Kravitz, Susan. “Mascara, Mirth and Mayhem: Independence Day on Fire Island”, KMW Studio, 2016.
Freedom to Be
“Mascara, Mirth & Mayhem: Independence Day on Fire Island” is a celebration human rights and freedom of expression. It is a collection of photographs taken by renowned photographer Susan Kravitz over the past thirty years at the annual LGBT event that is known as the Invasion of the Pines that is held every July 4th and involves participants from the Fire Island communities of Cherry Grove and Fire Island Pines. This began in 1976, when a member of the Cherry Grove community had been denied service in a Pines’ restaurant because he had been dressed in drag. As a protest, a small group of Cherry Grove residents cross-dressed and took a water taxi to the Pines on Independence Day of that year, to stand up against this insult” by “invading” their neighboring community. Forty years later, the Invasion has evolved into quite a uniquely raucous event and brings thousands of people, straight and gay to celebrate.

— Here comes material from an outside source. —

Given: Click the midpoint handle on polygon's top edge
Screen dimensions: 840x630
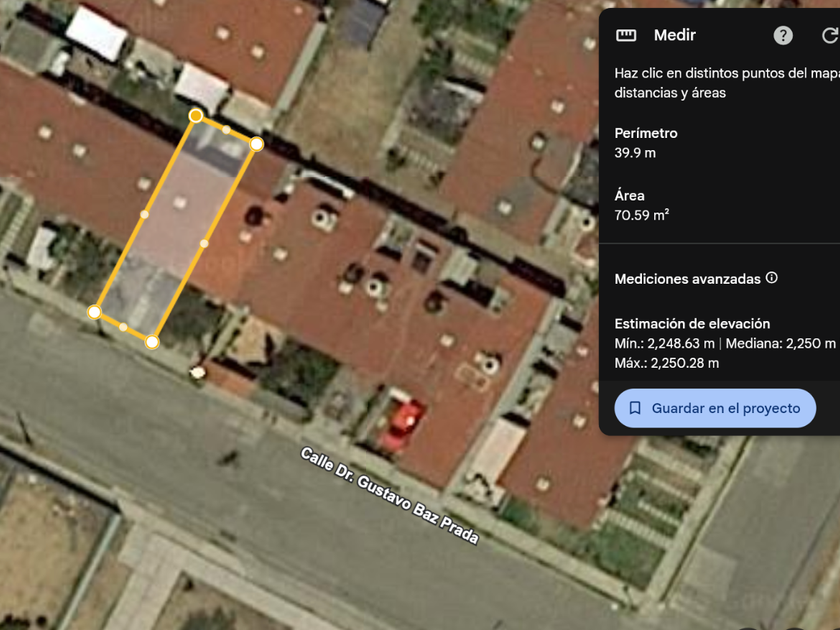Looking at the screenshot, I should [226, 130].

Kravitz’s photographs capture the rebelliousness, the high camp, and the joy of the Invasion. They are provocative, introspective, sad and funny, and contain discreet (or not so discreet) sexual innuendo. They also reflect another journey, one that says something about the LGBT movement itself. From the fearful, AIDS-ridden years of the 1980s and 1990s, to the present when LGBT people are out and proud, the photographs celebrate a day to be free, to be whoever one wants to be, and to be gay. Kravitz says, “My photographs are as much about the times in which they were taken as they are about the people who populate them. Ultimately, they are about human rights and freedom of expression seen through the lens of the Invasion,” There are eighty-eight color and black and white photographs in the book.
The Invasion was originally planned as a way to shock the neighbors and to protest their attitudes and snobbery. The invasion on every July 4th, is a moment on Fire Island equal to what happened at Stonewall in Greenwich Village. It has grown in size and extravagance each year to become a huge event of creative cross-dressing and a true independence. Along with the photographs of the original invasion, we get history and selected interviews of participants, then and now.